Ma ciò che realmente cercava era tutt’altro.
Egli voleva conservare l’influenza controllatrice sul mondo:
perciò era disposto a cambiarlo in un corso di giustizia, concedendo a
[99] Gesù tale effettuazione, purchè gli permettesse di cooperare nelle
benedizioni restauratrici dell’umanità e reconoscesse lui (Satana)
quale governatore del mondo e sotto tale veste gli rendesse omaggio.
A tal proposito, occorre rammentarci che la ribellione
di Satana alle regole divine ebbe origine dalla sua ambizione a divenire
un monarca, al pari dell’Altissimo
(Isaia 14:14). Questo
fu il motivo principale del suo ben riuscito attacco ai nostri progenitori
nell’Eden, che consistè nel sapararli da Dio e sottoporli alla sua
schiavitù. Noi possiamo facilmente arguire che egli avrebbe preferito di
essere monarca di soggetti più felici di quelli che appartenevano alla
“gemente creazione” e usufruenti la vita eterna.

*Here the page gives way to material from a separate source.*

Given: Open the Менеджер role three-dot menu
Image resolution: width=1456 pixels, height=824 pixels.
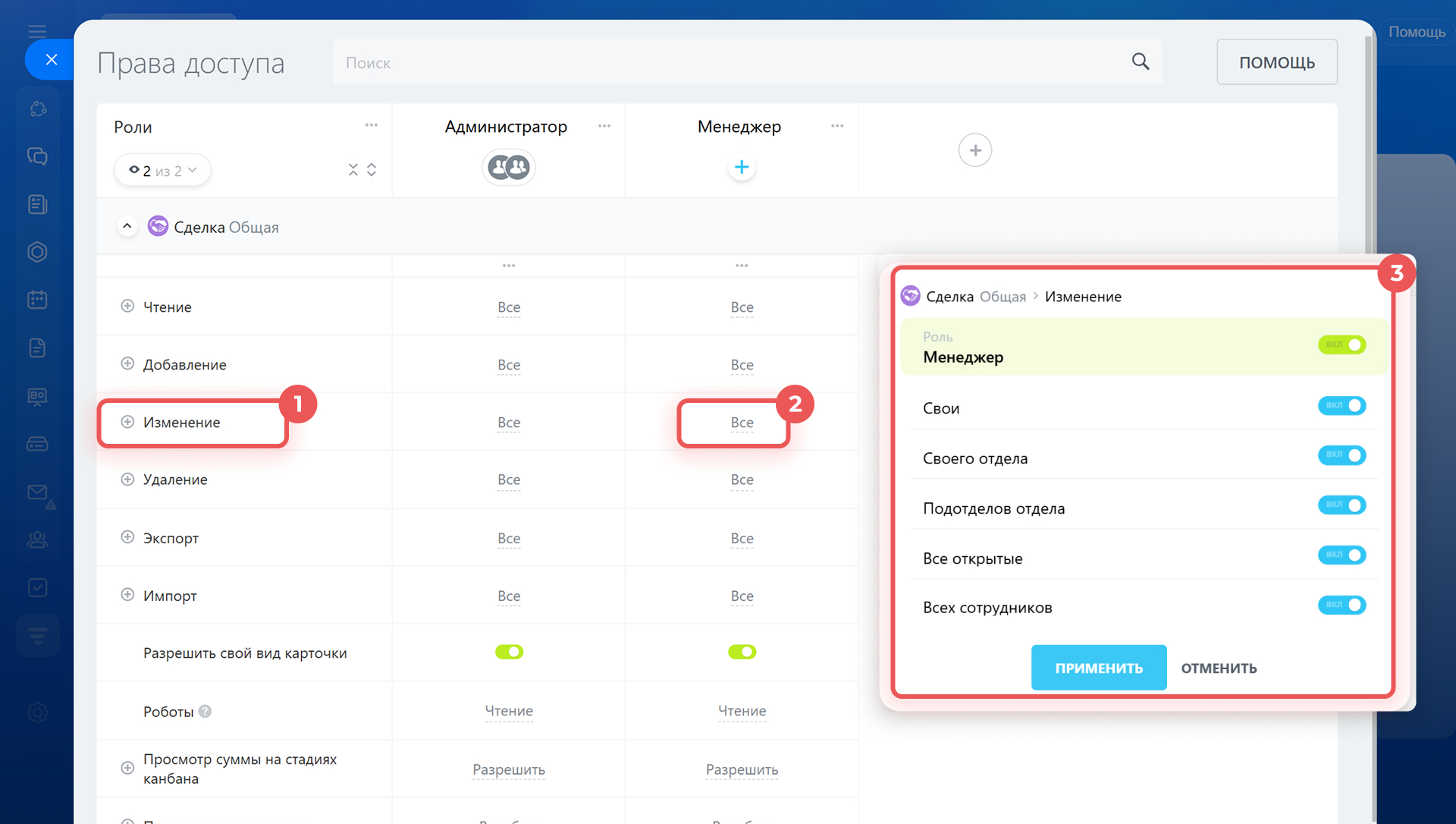Looking at the screenshot, I should coord(836,126).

E ciò perchè egli non individuò ancora che la vita eterna e la
felicità possono essere concesse solo a coloro i quali sono in perfetta
armonia con le supreme leggi divine.
Satana era disposto a fare una completa riforma, a condizione che
fossero state soddisfatte le sue ambizioni e fosse restato il governatore
degli uomini. Ora non è
forse riconosciuto tale dalle sacre Scritture, nelle quali viene indicato
“Il Principe di questo mondo?” (Giov.
14:30, 12:31; 16:11; Corinzi 4:4). Certo
egli non è stato elevato da Dio al grado di “principe di questo
mondo,” ma è indicato con tal titolo perchè ha preso il controllo
dell’umanità, asservendosela col farla permanere nell’ignoranza,
presentandole il falso per vero, le tenebre per luce, l’errore per
giustizia: confondendola ed
accecandola, in modo che misconoscesse la Verità. Così ha mantenuta la sua posizione di governatore o, secondo
la definizione dell’Apostolo, di “principe della podestà dell’aria,
di quello spirito che opera al presente negli uomini ribelli,” fra la
vasta maggioranza dell’umanità.
Così la peculiarità della tentazione, suggerita da
Satana, consistè nella sembianza di offrire una nuova soluzione alla
quistione di ricuperare l’uomo dalle condizioni del peccato. Oltre a ciò, sembra che, almeno in parte, Satana fosse preso
da un pentimento ed intravedesse la possibilità del suo recupero nel
corso di giustizia e la possibilità di aver garantita la continuità del
suo ambizioso [100] dominio su elementi più prosperi e felici.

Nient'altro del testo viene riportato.